» **WHAT IS BEING ASKED**:
Your output must match the records exactly, line for line.

(Beginning of EXCERPTED DATA)

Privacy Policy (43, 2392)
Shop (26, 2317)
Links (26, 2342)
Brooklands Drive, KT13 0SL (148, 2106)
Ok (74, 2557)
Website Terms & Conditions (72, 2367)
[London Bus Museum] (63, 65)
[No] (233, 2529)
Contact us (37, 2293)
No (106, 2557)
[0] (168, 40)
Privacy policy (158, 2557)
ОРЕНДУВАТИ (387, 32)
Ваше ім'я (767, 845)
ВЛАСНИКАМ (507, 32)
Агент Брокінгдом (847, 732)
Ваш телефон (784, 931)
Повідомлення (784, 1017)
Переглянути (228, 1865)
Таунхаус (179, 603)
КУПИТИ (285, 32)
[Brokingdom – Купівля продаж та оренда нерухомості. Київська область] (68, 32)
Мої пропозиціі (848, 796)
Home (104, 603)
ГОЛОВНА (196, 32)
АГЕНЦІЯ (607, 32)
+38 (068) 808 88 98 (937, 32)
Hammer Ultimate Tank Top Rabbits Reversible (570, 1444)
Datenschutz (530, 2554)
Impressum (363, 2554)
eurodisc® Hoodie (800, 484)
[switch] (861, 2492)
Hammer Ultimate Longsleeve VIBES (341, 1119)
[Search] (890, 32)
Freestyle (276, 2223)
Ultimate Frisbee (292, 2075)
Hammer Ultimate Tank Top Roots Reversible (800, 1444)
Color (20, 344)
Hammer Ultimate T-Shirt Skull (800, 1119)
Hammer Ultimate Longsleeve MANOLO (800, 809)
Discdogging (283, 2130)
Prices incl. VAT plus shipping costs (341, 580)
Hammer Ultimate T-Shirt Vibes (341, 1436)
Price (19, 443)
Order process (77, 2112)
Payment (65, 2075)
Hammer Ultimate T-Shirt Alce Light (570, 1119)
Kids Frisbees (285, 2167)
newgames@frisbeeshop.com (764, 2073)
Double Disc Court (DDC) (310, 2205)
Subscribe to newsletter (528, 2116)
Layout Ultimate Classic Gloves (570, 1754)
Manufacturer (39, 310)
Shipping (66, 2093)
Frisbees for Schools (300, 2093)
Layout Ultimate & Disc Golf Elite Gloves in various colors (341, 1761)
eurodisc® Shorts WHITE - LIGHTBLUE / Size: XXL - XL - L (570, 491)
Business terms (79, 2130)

(End of EXCERPTED DATA)

» **SOLUTION FOR THIS EXERCISE**:
Privacy Policy (43, 2392)
Shop (26, 2317)
Links (26, 2342)
Brooklands Drive, KT13 0SL (148, 2106)
Ok (74, 2557)
Website Terms & Conditions (72, 2367)
[London Bus Museum] (63, 65)
[No] (233, 2529)
Contact us (37, 2293)
No (106, 2557)
[0] (168, 40)
Privacy policy (158, 2557)
ОРЕНДУВАТИ (387, 32)
Ваше ім'я (767, 845)
ВЛАСНИКАМ (507, 32)
Агент Брокінгдом (847, 732)
Ваш телефон (784, 931)
Повідомлення (784, 1017)
Переглянути (228, 1865)
Таунхаус (179, 603)
КУПИТИ (285, 32)
[Brokingdom – Купівля продаж та оренда нерухомості. Київська область] (68, 32)
Мої пропозиціі (848, 796)
Home (104, 603)
ГОЛОВНА (196, 32)
АГЕНЦІЯ (607, 32)
+38 (068) 808 88 98 (937, 32)
Hammer Ultimate Tank Top Rabbits Reversible (570, 1444)
Datenschutz (530, 2554)
Impressum (363, 2554)
eurodisc® Hoodie (800, 484)
[switch] (861, 2492)
Hammer Ultimate Longsleeve VIBES (341, 1119)
[Search] (890, 32)
Freestyle (276, 2223)
Ultimate Frisbee (292, 2075)
Hammer Ultimate Tank Top Roots Reversible (800, 1444)
Color (20, 344)
Hammer Ultimate T-Shirt Skull (800, 1119)
Hammer Ultimate Longsleeve MANOLO (800, 809)
Discdogging (283, 2130)
Prices incl. VAT plus shipping costs (341, 580)
Hammer Ultimate T-Shirt Vibes (341, 1436)
Price (19, 443)
Order process (77, 2112)
Payment (65, 2075)
Hammer Ultimate T-Shirt Alce Light (570, 1119)
Kids Frisbees (285, 2167)
newgames@frisbeeshop.com (764, 2073)
Double Disc Court (DDC) (310, 2205)
Subscribe to newsletter (528, 2116)
Layout Ultimate Classic Gloves (570, 1754)
Manufacturer (39, 310)
Shipping (66, 2093)
Frisbees for Schools (300, 2093)
Layout Ultimate & Disc Golf Elite Gloves in various colors (341, 1761)
eurodisc® Shorts WHITE - LIGHTBLUE / Size: XXL - XL - L (570, 491)
Business terms (79, 2130)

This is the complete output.